- Instructions for the task -
Set down each entry from the block beneath, exactly as written.

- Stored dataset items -
= = =

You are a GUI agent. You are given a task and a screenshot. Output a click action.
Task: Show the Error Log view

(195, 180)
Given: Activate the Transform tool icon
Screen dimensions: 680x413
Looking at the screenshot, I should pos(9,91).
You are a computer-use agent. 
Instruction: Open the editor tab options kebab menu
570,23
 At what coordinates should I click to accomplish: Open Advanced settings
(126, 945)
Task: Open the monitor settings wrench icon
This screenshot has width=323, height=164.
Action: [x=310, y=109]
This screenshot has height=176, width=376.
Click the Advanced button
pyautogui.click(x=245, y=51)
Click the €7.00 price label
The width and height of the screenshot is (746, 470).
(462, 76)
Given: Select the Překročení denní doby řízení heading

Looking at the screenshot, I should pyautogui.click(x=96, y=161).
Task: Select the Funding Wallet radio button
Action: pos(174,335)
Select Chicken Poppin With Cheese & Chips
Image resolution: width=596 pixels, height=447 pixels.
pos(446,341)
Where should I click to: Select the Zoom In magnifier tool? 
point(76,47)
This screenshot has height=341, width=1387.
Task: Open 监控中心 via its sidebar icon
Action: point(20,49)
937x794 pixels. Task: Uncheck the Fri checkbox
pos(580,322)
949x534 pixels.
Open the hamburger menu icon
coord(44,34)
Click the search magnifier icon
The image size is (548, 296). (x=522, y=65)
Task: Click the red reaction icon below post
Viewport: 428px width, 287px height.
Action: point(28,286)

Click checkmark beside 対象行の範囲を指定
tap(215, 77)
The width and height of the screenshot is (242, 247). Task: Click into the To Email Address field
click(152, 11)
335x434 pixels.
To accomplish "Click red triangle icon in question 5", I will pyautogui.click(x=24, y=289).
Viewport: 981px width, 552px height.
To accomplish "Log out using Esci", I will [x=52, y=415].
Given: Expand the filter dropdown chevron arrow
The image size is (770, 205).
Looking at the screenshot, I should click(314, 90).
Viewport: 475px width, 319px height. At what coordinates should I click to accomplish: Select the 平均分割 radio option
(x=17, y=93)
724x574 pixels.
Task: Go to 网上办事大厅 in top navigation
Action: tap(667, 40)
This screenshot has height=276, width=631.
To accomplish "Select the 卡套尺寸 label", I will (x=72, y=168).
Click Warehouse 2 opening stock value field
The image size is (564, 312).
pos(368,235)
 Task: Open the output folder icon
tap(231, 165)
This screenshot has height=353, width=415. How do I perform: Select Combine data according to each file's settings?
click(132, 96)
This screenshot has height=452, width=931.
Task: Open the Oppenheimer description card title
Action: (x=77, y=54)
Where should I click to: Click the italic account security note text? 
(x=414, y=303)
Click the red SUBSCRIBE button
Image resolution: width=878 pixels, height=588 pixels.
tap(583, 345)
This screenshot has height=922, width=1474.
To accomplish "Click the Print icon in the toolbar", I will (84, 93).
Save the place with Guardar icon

= = =

- Answer to this problem -
You are a GUI agent. You are given a task and a screenshot. Output a click action.
Task: Show the Error Log view

(195, 180)
Given: Activate the Transform tool icon
Screen dimensions: 680x413
Looking at the screenshot, I should pos(9,91).
You are a computer-use agent. 
Instruction: Open the editor tab options kebab menu
570,23
 At what coordinates should I click to accomplish: Open Advanced settings
(126, 945)
Task: Open the monitor settings wrench icon
This screenshot has width=323, height=164.
Action: [x=310, y=109]
This screenshot has height=176, width=376.
Click the Advanced button
pyautogui.click(x=245, y=51)
Click the €7.00 price label
The width and height of the screenshot is (746, 470).
(462, 76)
Given: Select the Překročení denní doby řízení heading

Looking at the screenshot, I should pyautogui.click(x=96, y=161).
Task: Select the Funding Wallet radio button
Action: pos(174,335)
Select Chicken Poppin With Cheese & Chips
Image resolution: width=596 pixels, height=447 pixels.
pos(446,341)
Where should I click to: Select the Zoom In magnifier tool? 
point(76,47)
This screenshot has height=341, width=1387.
Task: Open 监控中心 via its sidebar icon
Action: point(20,49)
937x794 pixels. Task: Uncheck the Fri checkbox
pos(580,322)
949x534 pixels.
Open the hamburger menu icon
coord(44,34)
Click the search magnifier icon
The image size is (548, 296). (x=522, y=65)
Task: Click the red reaction icon below post
Viewport: 428px width, 287px height.
Action: point(28,286)

Click checkmark beside 対象行の範囲を指定
tap(215, 77)
The width and height of the screenshot is (242, 247). Task: Click into the To Email Address field
click(152, 11)
335x434 pixels.
To accomplish "Click red triangle icon in question 5", I will pyautogui.click(x=24, y=289).
Viewport: 981px width, 552px height.
To accomplish "Log out using Esci", I will [x=52, y=415].
Given: Expand the filter dropdown chevron arrow
The image size is (770, 205).
Looking at the screenshot, I should click(314, 90).
Viewport: 475px width, 319px height. At what coordinates should I click to accomplish: Select the 平均分割 radio option
(x=17, y=93)
724x574 pixels.
Task: Go to 网上办事大厅 in top navigation
Action: tap(667, 40)
This screenshot has height=276, width=631.
To accomplish "Select the 卡套尺寸 label", I will (x=72, y=168).
Click Warehouse 2 opening stock value field
The image size is (564, 312).
pos(368,235)
 Task: Open the output folder icon
tap(231, 165)
This screenshot has height=353, width=415. How do I perform: Select Combine data according to each file's settings?
click(132, 96)
This screenshot has height=452, width=931.
Task: Open the Oppenheimer description card title
Action: (x=77, y=54)
Where should I click to: Click the italic account security note text? 
(x=414, y=303)
Click the red SUBSCRIBE button
Image resolution: width=878 pixels, height=588 pixels.
tap(583, 345)
This screenshot has height=922, width=1474.
To accomplish "Click the Print icon in the toolbar", I will (84, 93).
Save the place with Guardar icon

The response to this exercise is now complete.